Convertir un espacio en lugar requiere, en primer lugar, diferenciarlo como tal. La iglesia posee, intrínsecamente, una entidad propia que la distingue de otras realidades. Su razón de ser y su praxis es específica y, por ello, debe ser reconocible. Es un flaco servicio asimilar determinados modos y modas de los lugares con los que la iglesia coexiste, por mucho que se justifique como una necesidad de adaptación a la realidad social que nos circunda. Adaptarse tiene que ver con tomar la forma ajena, hecho que implica desdibujar la propia y convertirse en un ente ambiguo que es lo que acontece cuando se incorporan ideologías o estéticas propias de otros campos sean políticos, ideológicos o culturales.

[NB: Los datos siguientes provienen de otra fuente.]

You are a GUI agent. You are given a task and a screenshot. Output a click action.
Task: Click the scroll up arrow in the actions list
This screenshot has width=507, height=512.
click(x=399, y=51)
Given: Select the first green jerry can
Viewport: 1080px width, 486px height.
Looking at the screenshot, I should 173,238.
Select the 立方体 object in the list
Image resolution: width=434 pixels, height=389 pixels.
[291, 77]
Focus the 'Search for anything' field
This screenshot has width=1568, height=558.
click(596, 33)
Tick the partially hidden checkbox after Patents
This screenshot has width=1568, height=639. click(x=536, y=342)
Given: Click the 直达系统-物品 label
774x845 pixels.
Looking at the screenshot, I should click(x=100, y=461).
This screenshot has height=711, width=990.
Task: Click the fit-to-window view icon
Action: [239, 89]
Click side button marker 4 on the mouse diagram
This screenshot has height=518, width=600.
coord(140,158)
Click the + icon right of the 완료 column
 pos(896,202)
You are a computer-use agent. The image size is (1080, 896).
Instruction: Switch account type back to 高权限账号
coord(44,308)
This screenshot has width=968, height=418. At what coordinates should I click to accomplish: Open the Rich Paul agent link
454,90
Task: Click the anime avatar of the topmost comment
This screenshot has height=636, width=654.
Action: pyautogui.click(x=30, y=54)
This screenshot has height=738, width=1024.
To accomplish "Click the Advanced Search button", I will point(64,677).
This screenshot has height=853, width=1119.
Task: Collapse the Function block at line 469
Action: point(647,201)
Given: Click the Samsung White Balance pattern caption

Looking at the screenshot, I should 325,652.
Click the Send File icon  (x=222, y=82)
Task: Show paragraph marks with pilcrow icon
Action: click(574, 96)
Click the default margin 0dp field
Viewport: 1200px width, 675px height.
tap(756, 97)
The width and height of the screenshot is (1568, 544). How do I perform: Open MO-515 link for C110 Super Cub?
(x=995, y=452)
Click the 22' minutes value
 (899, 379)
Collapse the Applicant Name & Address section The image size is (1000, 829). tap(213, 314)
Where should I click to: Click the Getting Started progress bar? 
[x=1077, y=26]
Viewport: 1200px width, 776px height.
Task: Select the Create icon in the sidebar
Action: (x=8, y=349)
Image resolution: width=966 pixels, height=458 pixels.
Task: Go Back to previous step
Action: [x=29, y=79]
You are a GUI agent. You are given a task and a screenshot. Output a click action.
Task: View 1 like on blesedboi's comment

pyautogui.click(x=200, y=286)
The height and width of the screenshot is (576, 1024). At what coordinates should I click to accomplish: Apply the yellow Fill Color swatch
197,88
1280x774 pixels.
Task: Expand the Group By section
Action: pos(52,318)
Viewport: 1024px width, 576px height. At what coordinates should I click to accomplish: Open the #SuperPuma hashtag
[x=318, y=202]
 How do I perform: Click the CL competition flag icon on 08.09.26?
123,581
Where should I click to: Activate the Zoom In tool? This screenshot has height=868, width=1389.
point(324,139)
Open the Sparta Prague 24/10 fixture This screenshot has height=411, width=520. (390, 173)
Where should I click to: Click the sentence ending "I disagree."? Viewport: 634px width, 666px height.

Ahora bien, el énfasis identitario no puede ni debe comportar actitudes endogámicas de aislamiento social que provocarían la impermeabilización de las fronteras psicosociales a las que aludíamos. Algunas comunidades, pretendiendo el mantenimiento, a toda costa, de sus rasgos esenciales tienden a la introspección, al confinamiento, olvidando que la función de las fronteras incluye también el trasiego y las relaciones con el entorno, sin las cuales la iglesia difícilmente puede cumplir su misión. El diálogo ecuménico, interreligioso o con personas con convicciones no creyentes, la relación con el mundo de la cultura o de las ciencias son ejemplos de estas necesarias relaciones.

Hoy muchos perciben la iglesia como no-lugar. No es su espacio y lo han abandonado. Es el de sus abuelos y sus padres; pero no el suyo. Los estudios sociológicos reflejan con crudeza esta realidad. Lograr que vuelva a ser lugar significativo requiere equilibrios no siempre fáciles, pero imprescindibles. Ni adaptación irreflexiva a la actual sociedad globalizante, que tienden a homogeneizar las diferencias, ni a los entornos líquidos de identidades imprecisas, de las que nos habla el filósofo Zygmunt Bauman. Tampoco la evasión enfermiza que nos recluye en jaulas de oro. La sociedad actual requiere la presencia respetuosa de la iglesia, como lugar, en un plano de igualdad junto a los demás lugares, con un mensaje actualizado y coherente con el pensamiento y praxis contemporáneos.